Pointing data for screenshots:
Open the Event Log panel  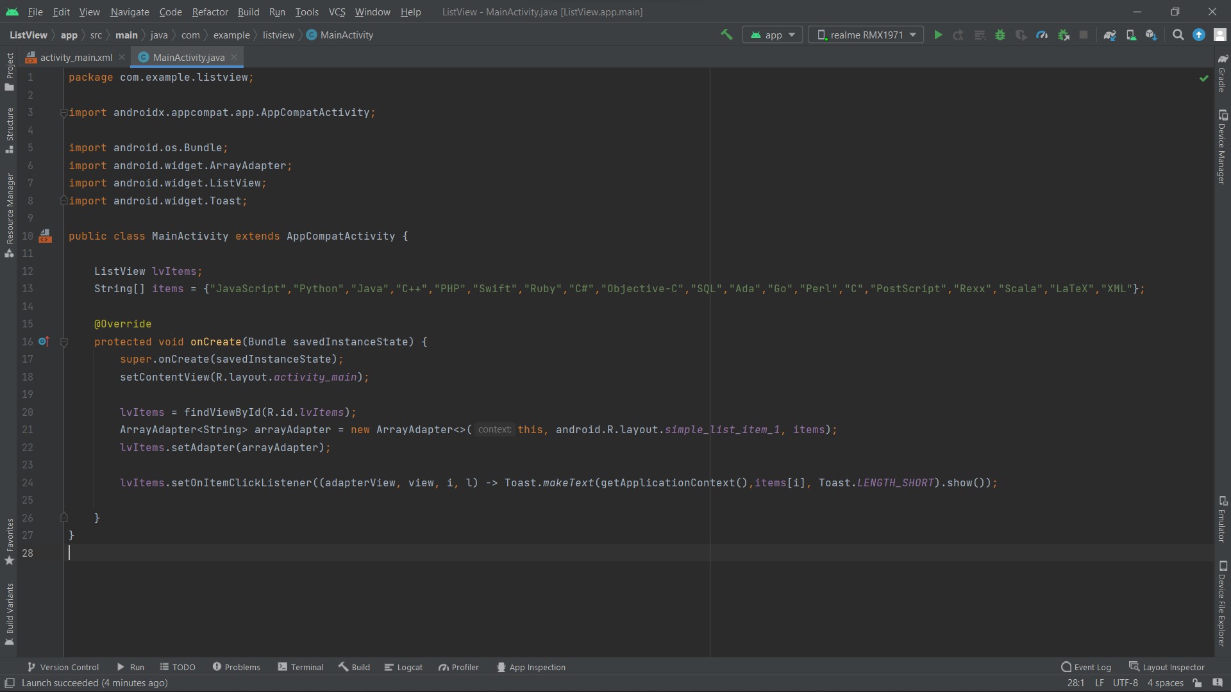[x=1086, y=667]
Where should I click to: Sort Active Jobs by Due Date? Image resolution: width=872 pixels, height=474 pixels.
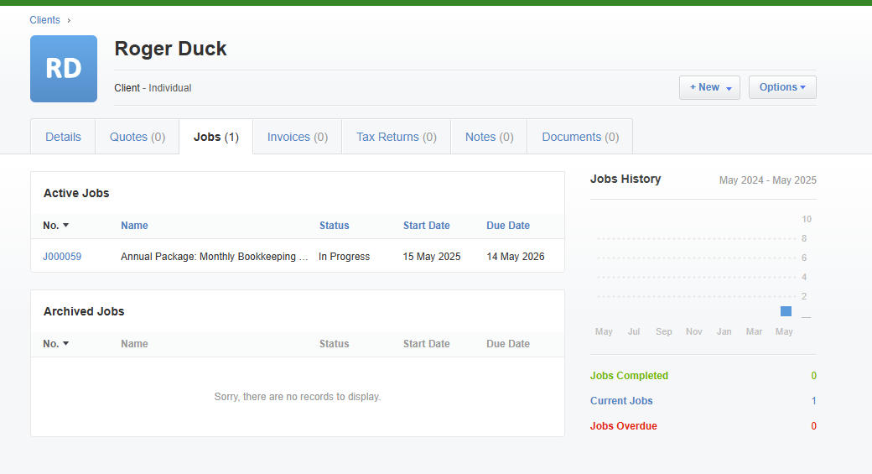click(x=508, y=226)
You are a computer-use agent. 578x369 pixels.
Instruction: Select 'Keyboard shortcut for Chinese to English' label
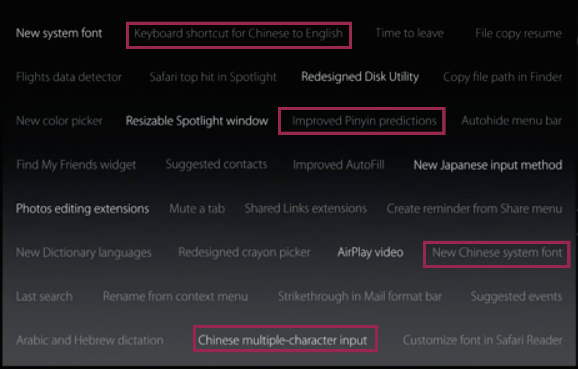click(238, 33)
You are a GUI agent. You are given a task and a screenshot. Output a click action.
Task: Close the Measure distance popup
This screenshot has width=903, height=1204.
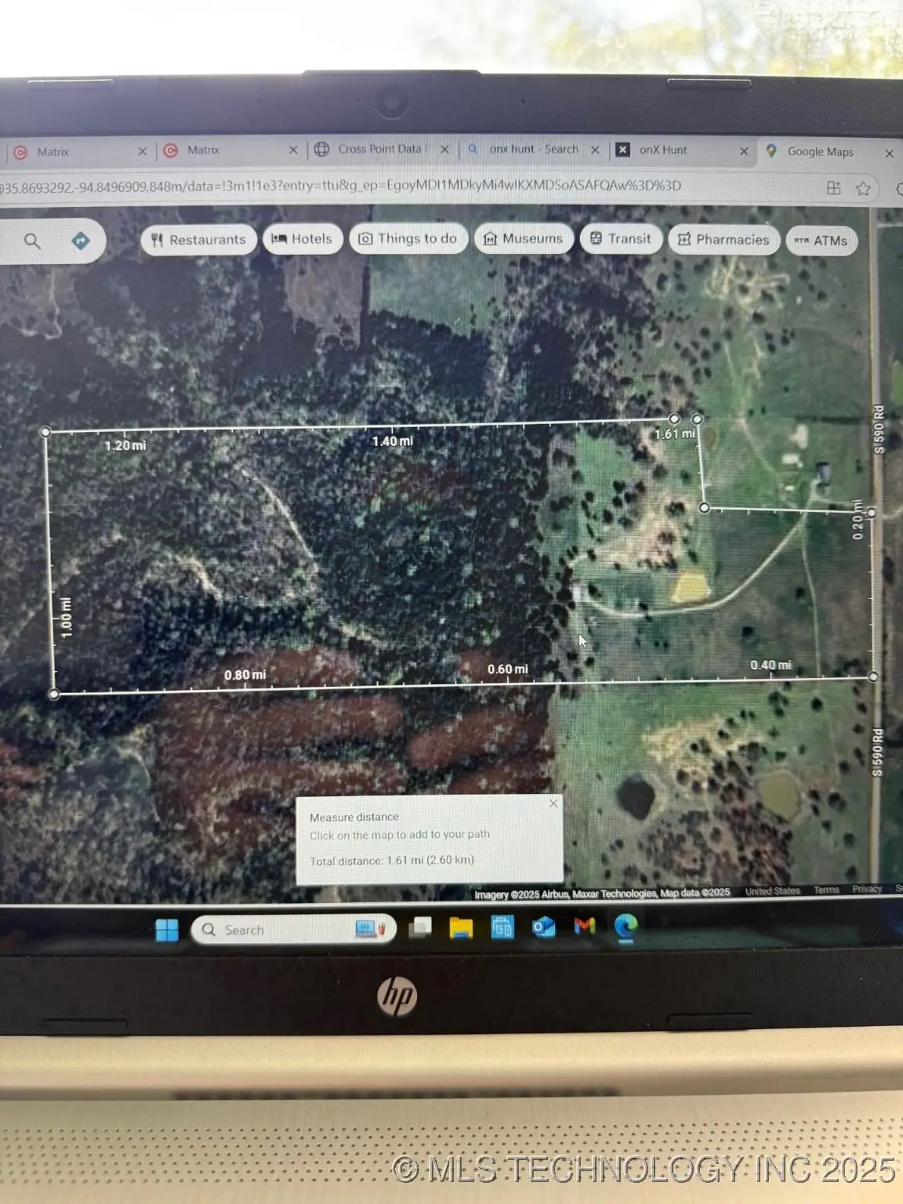click(x=553, y=803)
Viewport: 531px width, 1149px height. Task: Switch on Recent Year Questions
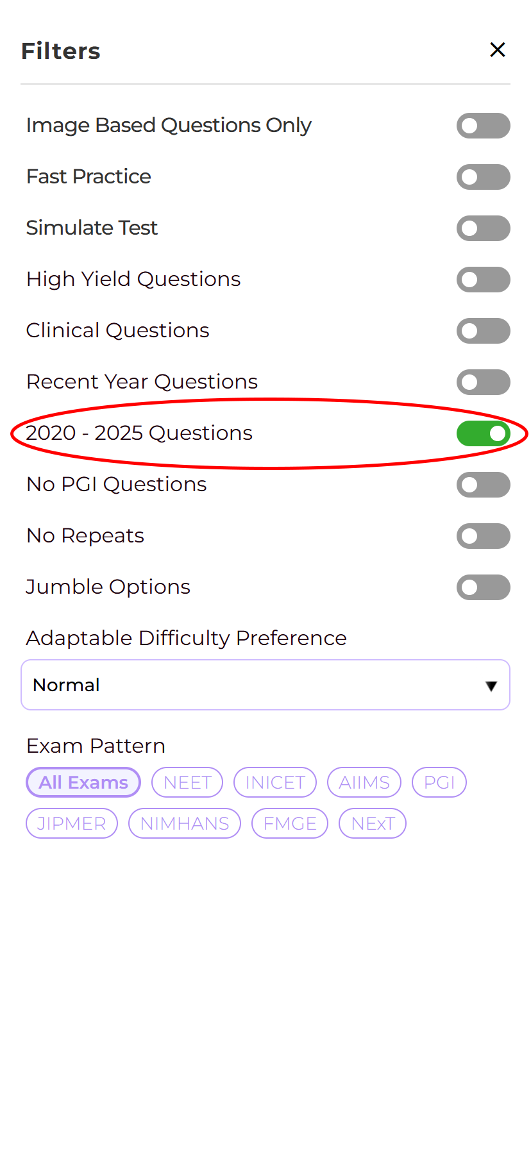(483, 382)
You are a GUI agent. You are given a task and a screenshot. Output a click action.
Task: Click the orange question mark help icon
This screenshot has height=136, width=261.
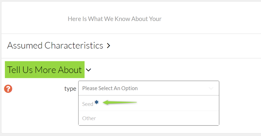coord(8,89)
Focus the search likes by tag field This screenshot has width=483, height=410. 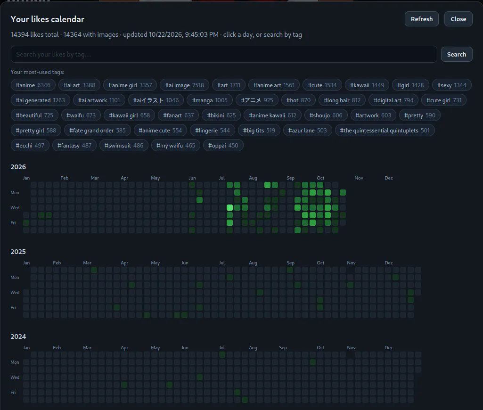click(x=224, y=55)
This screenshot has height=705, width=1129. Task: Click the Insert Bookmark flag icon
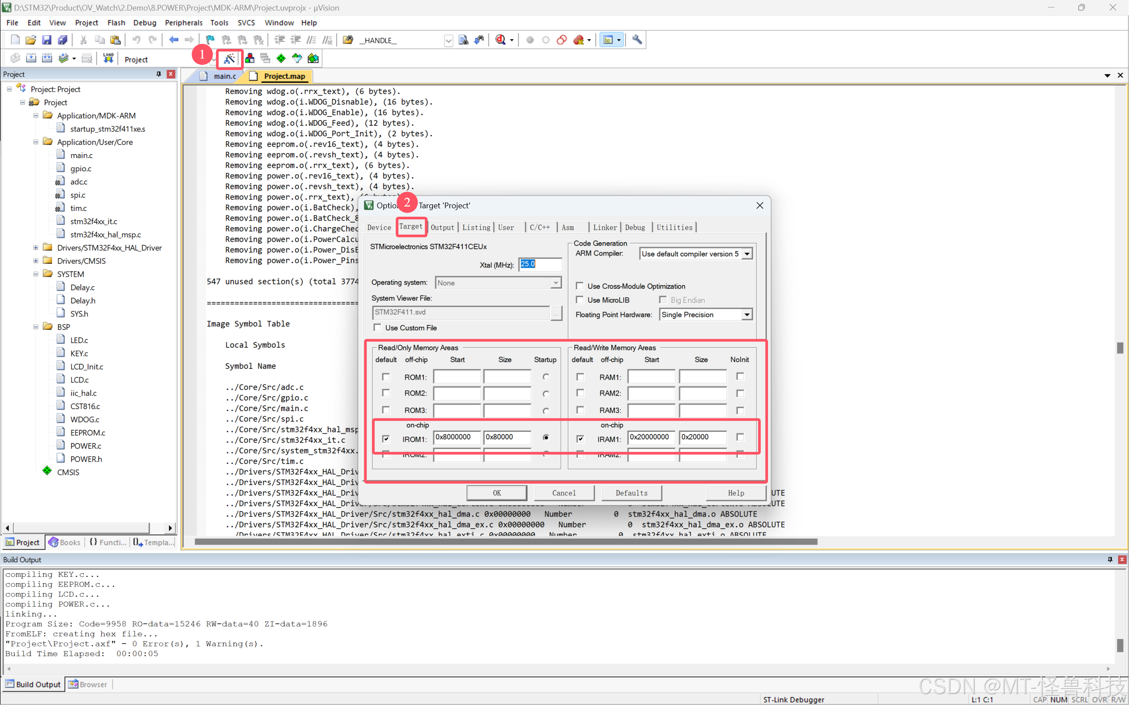[210, 40]
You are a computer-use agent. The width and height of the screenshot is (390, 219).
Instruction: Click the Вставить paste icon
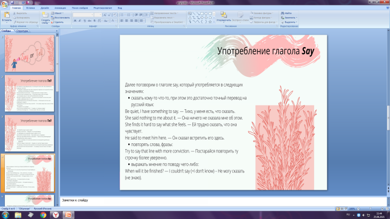click(7, 15)
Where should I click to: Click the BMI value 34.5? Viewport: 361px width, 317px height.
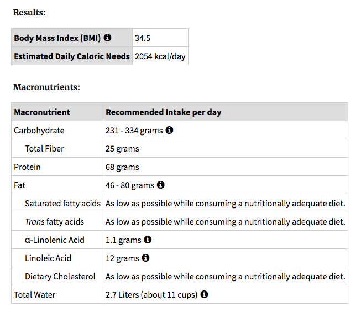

[Exercise details]: Resize the listing starting at the line containing "Where should I click to: Sort" and ending at the line containing "click(238, 33)", rewriting those lines with their requests and multiplying every answer coordinate by 1.15, rounded to whole numbers with halves going up. Leave the pictures out of your answer.

[Expected answer]:
Where should I click to: Sort Active Jobs by Due Date? Image resolution: width=872 pixels, height=474 pixels.
click(x=584, y=260)
You are a computer-use agent. 578x369 pixels.
Instruction: Select 'Keyboard shortcut for Chinese to English' label
click(274, 38)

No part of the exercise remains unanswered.